- _Written request_
Rewrite the records from the line with "Given: Click the text заполнен строго по" to the line with "This screenshot has height=685, width=1024." as a numbered list, leaving out blank lines.

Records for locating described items
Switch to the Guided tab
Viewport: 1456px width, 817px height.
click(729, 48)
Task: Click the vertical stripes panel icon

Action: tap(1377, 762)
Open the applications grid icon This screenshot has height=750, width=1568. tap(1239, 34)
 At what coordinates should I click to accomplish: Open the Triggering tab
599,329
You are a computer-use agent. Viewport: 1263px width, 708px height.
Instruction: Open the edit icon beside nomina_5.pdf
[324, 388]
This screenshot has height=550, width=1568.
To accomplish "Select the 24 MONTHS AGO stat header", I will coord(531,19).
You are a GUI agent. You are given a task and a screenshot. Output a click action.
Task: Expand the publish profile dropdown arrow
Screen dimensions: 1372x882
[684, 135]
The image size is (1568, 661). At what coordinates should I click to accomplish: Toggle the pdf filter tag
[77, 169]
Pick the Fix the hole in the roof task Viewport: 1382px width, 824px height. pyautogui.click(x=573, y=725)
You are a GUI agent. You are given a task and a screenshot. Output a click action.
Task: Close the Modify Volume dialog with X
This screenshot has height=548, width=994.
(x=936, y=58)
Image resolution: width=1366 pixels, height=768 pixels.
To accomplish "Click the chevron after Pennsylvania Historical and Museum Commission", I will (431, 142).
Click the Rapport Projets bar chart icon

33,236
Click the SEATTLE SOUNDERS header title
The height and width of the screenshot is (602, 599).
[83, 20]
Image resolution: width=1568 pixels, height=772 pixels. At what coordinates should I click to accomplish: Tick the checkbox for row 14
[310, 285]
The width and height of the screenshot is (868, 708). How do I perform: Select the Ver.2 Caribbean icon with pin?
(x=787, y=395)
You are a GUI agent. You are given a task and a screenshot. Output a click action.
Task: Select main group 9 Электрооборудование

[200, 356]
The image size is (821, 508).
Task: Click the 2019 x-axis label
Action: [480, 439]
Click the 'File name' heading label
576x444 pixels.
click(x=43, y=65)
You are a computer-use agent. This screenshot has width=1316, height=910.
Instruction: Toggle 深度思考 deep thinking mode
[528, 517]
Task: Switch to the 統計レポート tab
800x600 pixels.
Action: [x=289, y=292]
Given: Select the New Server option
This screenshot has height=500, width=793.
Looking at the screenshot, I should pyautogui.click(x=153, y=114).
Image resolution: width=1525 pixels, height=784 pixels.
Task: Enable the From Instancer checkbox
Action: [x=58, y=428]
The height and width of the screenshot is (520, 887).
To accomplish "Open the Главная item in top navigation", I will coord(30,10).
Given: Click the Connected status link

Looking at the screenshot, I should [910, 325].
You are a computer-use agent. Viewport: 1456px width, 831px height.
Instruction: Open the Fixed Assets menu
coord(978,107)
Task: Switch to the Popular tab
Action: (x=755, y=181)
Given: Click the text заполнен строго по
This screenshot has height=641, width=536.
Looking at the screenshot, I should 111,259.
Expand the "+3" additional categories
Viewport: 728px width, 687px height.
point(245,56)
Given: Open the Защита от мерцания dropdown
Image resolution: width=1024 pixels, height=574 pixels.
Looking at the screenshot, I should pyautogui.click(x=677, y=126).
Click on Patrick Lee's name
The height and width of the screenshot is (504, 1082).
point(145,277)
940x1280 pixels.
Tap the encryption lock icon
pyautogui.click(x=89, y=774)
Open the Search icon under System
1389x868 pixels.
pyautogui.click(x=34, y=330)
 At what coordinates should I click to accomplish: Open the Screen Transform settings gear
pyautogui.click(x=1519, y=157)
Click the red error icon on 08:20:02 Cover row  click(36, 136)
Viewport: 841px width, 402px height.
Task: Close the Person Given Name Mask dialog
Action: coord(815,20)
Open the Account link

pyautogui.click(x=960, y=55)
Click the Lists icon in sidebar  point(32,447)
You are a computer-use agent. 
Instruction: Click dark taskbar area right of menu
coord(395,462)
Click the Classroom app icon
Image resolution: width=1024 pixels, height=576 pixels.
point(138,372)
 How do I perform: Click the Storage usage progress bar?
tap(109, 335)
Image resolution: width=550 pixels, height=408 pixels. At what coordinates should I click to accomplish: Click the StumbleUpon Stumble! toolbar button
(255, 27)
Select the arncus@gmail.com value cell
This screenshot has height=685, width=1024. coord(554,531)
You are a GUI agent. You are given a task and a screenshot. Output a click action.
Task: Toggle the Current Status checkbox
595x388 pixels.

- _Response_
1. Given: Click the text заполнен строго по
2. This screenshot has height=641, width=536.
3. Looking at the screenshot, I should 111,259.
4. Expand the "+3" additional categories
5. Viewport: 728px width, 687px height.
6. point(245,56)
7. Given: Open the Защита от мерцания dropdown
8. Image resolution: width=1024 pixels, height=574 pixels.
9. Looking at the screenshot, I should pyautogui.click(x=677, y=126).
10. Click on Patrick Lee's name
11. The height and width of the screenshot is (504, 1082).
12. point(145,277)
13. 940x1280 pixels.
14. Tap the encryption lock icon
15. pyautogui.click(x=89, y=774)
16. Open the Search icon under System
17. 1389x868 pixels.
18. pyautogui.click(x=34, y=330)
19.  At what coordinates should I click to accomplish: Open the Screen Transform settings gear
20. pyautogui.click(x=1519, y=157)
21. Click the red error icon on 08:20:02 Cover row  click(36, 136)
22. Viewport: 841px width, 402px height.
23. Task: Close the Person Given Name Mask dialog
24. Action: coord(815,20)
25. Open the Account link
26. pyautogui.click(x=960, y=55)
27. Click the Lists icon in sidebar  point(32,447)
28. You are a computer-use agent. 
29. Instruction: Click dark taskbar area right of menu
30. coord(395,462)
31. Click the Classroom app icon
32. Image resolution: width=1024 pixels, height=576 pixels.
33. point(138,372)
34.  How do I perform: Click the Storage usage progress bar?
35. tap(109, 335)
36. Image resolution: width=550 pixels, height=408 pixels. At what coordinates should I click to accomplish: Click the StumbleUpon Stumble! toolbar button
37. (255, 27)
38. Select the arncus@gmail.com value cell
39. This screenshot has height=685, width=1024. coord(554,531)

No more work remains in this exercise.